Project

General

Profile

Actions

Feature #19787

open

Add Enumerable#uniq_map, Enumerable::Lazy#uniq_map, Array#uniq_map and Array#uniq_map!

Feature #19787: Add Enumerable#uniq_map, Enumerable::Lazy#uniq_map, Array#uniq_map and Array#uniq_map!

Added by joshuay03 (Joshua Young) about 2 years ago. Updated over 1 year ago.

Status:
Open
Assignee:
-
Target version:
-
[ruby-core:114309]

Description

I would like to propose a collection of new methods, Enumerable#uniq_map, Enumerable::Lazy#uniq_map, Array#uniq_map and Array#uniq_map!.

TL;DR: It's a drop in replacement for .map { ... }.uniq, with (hopefully) better performance.

I've quite often had to map over an array and get its unique elements.
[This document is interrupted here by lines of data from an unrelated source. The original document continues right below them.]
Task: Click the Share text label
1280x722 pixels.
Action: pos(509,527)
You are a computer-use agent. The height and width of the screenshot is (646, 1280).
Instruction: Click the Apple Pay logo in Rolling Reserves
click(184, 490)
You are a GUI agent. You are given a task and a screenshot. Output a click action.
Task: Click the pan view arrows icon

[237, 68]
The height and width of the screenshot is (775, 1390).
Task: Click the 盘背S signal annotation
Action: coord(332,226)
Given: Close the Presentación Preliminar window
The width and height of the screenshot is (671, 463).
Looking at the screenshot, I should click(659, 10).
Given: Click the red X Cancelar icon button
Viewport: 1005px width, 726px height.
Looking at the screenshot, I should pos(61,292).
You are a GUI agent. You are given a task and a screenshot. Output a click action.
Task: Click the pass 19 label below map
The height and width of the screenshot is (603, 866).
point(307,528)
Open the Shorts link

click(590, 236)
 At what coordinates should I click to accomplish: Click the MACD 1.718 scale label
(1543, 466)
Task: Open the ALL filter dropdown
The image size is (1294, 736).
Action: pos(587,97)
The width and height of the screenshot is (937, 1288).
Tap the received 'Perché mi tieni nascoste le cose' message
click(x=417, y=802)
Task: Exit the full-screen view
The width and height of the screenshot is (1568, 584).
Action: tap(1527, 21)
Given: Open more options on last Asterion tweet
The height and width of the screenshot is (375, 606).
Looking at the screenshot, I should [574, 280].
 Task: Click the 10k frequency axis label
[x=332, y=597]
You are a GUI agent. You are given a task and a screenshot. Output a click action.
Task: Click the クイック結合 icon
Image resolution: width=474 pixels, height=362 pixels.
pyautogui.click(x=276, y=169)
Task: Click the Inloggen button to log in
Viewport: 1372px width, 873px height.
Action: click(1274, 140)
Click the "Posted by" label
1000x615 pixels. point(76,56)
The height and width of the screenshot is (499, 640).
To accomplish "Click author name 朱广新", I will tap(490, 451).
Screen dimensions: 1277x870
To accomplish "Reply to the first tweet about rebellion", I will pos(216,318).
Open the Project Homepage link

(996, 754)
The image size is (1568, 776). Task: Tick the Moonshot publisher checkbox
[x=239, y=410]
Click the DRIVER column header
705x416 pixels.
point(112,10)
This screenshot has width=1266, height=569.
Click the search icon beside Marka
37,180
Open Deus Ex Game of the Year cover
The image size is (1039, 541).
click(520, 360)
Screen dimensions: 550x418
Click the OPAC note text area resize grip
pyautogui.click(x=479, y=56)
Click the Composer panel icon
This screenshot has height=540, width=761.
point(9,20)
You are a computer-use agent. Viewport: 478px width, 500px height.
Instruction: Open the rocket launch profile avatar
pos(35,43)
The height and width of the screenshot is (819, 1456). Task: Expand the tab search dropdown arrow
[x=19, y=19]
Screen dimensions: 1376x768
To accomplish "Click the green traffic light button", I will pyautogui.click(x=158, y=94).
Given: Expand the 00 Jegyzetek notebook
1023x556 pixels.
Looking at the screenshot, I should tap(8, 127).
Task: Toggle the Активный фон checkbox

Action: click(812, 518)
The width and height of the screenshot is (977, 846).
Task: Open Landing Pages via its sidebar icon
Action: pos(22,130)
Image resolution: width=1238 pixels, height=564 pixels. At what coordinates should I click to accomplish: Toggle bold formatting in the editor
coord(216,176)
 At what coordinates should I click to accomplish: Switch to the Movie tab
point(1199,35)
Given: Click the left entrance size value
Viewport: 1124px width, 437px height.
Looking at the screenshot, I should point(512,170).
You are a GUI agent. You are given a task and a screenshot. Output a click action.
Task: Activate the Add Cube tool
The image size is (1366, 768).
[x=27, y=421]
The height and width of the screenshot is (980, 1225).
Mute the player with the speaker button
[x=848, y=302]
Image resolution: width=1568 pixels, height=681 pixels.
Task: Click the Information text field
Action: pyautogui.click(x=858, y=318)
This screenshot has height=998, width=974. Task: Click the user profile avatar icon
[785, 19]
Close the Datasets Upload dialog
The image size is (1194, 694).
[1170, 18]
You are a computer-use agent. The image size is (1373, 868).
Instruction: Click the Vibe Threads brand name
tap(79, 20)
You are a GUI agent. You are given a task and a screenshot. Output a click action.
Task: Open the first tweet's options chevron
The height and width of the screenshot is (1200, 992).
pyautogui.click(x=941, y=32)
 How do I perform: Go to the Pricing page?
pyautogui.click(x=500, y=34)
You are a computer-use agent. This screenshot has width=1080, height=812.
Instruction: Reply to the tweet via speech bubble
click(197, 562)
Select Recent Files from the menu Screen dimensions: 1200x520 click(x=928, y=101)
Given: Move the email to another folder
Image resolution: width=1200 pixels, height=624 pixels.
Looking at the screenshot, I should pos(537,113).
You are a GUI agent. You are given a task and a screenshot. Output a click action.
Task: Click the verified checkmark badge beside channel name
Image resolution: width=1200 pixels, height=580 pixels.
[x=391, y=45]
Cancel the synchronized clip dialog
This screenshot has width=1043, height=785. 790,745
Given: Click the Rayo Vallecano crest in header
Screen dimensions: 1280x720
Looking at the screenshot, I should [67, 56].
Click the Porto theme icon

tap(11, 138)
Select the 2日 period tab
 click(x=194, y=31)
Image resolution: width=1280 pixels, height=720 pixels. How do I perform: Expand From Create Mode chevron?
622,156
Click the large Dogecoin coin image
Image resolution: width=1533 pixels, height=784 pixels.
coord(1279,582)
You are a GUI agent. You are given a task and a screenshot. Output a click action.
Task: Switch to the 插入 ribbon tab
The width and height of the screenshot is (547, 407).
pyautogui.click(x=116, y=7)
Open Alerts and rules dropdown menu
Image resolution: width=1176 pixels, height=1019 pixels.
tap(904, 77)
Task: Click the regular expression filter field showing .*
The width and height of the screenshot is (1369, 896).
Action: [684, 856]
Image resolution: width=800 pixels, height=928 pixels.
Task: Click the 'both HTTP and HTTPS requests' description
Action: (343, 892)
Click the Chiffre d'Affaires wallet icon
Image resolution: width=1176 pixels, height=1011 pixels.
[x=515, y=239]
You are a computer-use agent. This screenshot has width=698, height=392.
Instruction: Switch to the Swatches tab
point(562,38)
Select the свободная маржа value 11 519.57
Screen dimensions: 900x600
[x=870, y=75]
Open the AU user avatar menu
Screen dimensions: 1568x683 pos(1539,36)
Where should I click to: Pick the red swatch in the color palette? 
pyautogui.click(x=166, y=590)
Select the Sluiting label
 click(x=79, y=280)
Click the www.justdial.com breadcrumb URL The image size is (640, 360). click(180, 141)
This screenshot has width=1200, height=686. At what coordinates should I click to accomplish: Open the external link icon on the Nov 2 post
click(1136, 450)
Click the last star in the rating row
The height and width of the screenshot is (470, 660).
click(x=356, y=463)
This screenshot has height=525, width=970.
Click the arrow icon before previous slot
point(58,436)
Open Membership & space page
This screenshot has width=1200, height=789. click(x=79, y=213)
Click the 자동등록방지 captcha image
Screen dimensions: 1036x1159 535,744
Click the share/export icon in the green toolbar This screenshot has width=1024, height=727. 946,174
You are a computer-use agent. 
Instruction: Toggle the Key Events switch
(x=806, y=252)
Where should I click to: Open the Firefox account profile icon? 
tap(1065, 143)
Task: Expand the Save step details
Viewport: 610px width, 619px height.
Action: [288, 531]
It occurred to me when doing so recently that Ruby doesn't have a short form method for doing that, similar to how .flat_map { ... } replaces .map { ... }.flatten and .filter_map { ... } replaces .map { ... }.compact (with minor differences). I think these new methods could be beneficial both in terms of better performance and writing more succinct code.

I've got a draft PR up with some initial benchmarks in the description: https://github.com/ruby/ruby/pull/10269.

Updated by joshuay03 (Joshua Young) about 2 years ago Actions #1

  • Description updated (diff)

Updated by joshuay03 (Joshua Young) about 2 years ago Actions #2

  • Description updated (diff)

Updated by mame (Yusuke Endoh) about 2 years ago Actions #3 [ruby-core:114313]

It does not make sense to me to provide .foo_map { ... } for all patterns like .map { ... }.foo.

flat_map was introduced for some reasons: https://blade.ruby-lang.org/ruby-core/26287

Is .map { ... }.uniq such a very frequent idiom? .uniq_map { ... } is not as concise as .map { ... }.uniq. Scala doesn't seem to provide uniqMap.

I think the only reason for introducing uniq_map is to avoid creating an intermediate array. However, there is a .lazy for exactly that purpose: .lazy.map { ... }.uniq.to_a.

Considering the above, I think the motivation is too weak to provide uniq_map.

Updated by joshuay03 (Joshua Young) about 2 years ago Actions #4 [ruby-core:114314]

mame (Yusuke Endoh) wrote in #note-3:

Is .map { ... }.uniq such a very frequent idiom?

I work on a Rails codebase and it's most commonly used to iterate through foreign keys / associated records and get the unique values (quite often in tests). That's the only real frequent use case I've come across, but I would say that outside of that, it's not an uncommon chaining pattern either.

.uniq_map { ... } is not as concise as .map { ... }.uniq.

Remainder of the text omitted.